• RECORDS TO PROCESS:
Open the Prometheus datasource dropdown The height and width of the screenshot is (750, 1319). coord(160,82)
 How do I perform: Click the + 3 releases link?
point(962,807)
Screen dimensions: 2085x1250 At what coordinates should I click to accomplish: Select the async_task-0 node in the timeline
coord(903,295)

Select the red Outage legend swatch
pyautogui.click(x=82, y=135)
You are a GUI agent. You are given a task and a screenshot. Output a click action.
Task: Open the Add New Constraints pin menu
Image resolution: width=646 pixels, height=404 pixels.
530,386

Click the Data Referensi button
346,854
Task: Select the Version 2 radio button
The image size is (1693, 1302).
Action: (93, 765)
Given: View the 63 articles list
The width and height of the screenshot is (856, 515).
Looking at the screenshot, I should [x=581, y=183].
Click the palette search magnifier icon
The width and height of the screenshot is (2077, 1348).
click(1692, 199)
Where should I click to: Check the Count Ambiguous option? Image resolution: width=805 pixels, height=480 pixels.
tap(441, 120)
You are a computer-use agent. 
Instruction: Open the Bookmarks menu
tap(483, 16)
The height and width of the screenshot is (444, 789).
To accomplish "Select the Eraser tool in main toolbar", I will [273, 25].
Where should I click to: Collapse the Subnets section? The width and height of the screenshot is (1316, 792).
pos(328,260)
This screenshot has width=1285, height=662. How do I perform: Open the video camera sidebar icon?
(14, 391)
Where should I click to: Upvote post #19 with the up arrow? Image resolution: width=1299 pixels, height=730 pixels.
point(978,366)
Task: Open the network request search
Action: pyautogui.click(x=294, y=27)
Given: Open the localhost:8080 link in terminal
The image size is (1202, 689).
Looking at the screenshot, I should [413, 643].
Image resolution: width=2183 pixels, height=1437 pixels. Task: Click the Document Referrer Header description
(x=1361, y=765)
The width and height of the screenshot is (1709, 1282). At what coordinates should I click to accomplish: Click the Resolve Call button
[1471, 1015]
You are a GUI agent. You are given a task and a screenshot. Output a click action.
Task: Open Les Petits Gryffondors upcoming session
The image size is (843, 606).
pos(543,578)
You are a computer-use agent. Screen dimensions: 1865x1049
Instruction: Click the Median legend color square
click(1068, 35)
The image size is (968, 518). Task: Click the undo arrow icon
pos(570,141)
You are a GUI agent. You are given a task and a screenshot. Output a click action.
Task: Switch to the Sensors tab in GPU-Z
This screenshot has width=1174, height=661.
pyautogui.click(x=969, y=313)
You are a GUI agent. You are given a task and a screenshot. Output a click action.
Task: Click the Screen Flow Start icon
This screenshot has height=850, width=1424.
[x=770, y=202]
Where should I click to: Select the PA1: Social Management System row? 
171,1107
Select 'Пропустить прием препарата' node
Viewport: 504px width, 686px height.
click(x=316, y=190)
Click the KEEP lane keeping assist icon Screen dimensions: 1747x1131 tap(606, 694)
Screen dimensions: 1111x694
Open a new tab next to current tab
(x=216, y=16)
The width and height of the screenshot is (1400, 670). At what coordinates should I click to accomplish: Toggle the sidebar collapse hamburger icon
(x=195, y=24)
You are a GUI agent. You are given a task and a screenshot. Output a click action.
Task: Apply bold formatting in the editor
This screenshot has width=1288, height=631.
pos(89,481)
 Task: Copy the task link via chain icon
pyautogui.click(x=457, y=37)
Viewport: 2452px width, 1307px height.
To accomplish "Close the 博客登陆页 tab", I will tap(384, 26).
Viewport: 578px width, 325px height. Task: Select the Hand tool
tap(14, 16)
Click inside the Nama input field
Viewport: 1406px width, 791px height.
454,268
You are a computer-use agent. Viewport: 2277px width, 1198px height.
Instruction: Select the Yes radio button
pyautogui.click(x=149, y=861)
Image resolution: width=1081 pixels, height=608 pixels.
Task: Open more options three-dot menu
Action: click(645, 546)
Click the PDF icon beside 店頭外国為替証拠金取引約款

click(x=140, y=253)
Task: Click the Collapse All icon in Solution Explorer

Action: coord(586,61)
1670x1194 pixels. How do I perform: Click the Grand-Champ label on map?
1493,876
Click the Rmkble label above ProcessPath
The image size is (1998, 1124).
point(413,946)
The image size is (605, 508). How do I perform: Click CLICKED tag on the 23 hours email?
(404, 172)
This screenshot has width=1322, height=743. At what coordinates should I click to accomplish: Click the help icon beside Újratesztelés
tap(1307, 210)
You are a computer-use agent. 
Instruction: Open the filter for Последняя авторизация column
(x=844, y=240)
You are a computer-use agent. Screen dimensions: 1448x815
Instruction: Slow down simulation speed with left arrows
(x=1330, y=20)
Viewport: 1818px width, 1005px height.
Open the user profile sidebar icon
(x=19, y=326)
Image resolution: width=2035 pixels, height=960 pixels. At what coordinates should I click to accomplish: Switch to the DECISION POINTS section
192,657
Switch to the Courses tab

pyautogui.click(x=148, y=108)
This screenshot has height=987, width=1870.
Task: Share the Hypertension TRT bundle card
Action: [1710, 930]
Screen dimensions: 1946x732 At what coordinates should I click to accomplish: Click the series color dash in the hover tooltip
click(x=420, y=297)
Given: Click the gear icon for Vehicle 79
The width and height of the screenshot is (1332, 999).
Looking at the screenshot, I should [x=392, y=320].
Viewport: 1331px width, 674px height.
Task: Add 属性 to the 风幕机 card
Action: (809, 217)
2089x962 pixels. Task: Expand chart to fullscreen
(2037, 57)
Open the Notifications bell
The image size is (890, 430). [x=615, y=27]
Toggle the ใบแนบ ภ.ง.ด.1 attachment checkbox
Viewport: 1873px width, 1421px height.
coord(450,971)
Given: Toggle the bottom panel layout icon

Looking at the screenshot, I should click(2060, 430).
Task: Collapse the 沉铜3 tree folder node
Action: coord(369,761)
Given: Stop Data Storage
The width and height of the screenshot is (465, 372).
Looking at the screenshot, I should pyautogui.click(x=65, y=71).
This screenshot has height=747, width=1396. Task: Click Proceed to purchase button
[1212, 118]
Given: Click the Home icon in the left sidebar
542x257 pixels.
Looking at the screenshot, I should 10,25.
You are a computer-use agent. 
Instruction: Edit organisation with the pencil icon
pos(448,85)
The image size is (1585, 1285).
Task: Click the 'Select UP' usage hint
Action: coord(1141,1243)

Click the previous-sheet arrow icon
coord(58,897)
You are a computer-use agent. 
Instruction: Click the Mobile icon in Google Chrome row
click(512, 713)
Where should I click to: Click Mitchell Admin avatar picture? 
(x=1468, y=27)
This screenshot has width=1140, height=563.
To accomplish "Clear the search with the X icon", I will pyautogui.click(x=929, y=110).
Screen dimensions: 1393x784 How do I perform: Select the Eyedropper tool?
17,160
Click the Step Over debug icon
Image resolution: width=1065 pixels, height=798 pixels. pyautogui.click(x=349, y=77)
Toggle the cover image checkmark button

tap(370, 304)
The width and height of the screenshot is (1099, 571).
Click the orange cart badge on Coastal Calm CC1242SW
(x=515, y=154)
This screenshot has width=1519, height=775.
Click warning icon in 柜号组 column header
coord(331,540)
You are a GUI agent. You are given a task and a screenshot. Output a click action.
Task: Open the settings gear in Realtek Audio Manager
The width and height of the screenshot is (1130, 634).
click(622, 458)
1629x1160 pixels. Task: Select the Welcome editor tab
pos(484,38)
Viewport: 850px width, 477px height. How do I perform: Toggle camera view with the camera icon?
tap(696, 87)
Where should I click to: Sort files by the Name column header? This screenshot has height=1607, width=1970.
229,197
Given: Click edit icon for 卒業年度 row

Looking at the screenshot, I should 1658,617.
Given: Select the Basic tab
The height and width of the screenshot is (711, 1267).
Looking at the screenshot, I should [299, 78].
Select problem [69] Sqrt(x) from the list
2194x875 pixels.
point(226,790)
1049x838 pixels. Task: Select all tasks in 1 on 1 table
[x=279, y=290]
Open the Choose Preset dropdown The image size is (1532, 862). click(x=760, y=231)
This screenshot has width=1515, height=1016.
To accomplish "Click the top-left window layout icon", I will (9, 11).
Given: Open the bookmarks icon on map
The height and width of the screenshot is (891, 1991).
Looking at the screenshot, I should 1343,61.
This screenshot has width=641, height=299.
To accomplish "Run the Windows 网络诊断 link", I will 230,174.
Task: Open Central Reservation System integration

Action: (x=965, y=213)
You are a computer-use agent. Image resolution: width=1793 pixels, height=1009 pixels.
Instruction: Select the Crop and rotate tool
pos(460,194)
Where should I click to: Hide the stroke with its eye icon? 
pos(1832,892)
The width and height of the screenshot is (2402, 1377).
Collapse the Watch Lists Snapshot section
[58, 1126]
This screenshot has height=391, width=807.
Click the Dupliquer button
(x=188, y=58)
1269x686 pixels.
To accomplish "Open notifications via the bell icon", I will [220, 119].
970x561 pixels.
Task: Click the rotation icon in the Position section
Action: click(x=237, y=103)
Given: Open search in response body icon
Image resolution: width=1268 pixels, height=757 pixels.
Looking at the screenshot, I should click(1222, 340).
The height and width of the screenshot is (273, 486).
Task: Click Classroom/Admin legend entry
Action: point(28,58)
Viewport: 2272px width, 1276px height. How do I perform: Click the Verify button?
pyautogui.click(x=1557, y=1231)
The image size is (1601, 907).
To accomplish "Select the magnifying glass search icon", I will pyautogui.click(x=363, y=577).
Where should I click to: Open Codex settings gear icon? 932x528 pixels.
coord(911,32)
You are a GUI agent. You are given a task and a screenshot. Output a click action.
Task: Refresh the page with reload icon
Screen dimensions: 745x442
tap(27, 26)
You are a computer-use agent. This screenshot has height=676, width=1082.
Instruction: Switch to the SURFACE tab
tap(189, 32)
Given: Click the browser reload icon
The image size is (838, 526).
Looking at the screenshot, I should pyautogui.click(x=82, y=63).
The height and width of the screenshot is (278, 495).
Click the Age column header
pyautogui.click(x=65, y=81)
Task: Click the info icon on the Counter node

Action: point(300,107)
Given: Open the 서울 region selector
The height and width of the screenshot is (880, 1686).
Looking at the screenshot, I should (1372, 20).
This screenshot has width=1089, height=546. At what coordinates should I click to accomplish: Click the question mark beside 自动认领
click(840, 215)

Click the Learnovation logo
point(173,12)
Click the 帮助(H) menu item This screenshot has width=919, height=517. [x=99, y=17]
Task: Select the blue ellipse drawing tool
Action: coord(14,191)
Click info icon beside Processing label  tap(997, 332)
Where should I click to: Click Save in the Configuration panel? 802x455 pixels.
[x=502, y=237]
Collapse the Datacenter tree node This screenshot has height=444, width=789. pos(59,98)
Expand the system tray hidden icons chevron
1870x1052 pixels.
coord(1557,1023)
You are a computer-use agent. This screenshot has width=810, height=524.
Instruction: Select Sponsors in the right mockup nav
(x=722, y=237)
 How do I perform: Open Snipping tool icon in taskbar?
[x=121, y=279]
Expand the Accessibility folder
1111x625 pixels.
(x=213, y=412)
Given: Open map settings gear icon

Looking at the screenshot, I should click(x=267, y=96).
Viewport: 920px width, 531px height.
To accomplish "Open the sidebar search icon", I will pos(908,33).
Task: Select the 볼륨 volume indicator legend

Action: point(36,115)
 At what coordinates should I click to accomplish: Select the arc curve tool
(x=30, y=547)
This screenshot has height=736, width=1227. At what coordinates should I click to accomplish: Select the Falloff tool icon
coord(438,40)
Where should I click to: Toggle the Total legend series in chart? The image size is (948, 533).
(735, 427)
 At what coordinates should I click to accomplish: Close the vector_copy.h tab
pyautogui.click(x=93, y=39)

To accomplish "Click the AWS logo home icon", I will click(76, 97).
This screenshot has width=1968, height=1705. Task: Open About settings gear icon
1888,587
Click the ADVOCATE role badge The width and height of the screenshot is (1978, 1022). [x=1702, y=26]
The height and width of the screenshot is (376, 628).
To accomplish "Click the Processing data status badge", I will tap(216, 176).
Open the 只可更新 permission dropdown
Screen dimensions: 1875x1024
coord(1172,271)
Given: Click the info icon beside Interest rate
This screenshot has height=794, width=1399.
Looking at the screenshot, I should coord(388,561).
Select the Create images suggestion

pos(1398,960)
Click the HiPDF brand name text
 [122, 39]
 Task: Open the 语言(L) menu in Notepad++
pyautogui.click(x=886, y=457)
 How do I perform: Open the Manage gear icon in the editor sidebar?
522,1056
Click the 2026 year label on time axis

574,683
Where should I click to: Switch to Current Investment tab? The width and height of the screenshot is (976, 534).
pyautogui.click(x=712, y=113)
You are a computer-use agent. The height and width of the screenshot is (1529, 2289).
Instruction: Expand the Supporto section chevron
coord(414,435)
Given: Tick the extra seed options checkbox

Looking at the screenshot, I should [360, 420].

• TASK DETAILS:
Your answer should be the lines above that contain the word "Processing", copied out.

• EXPECTED ANSWER:
Click info icon beside Processing label  tap(997, 332)
To accomplish "Click the Processing data status badge", I will tap(216, 176).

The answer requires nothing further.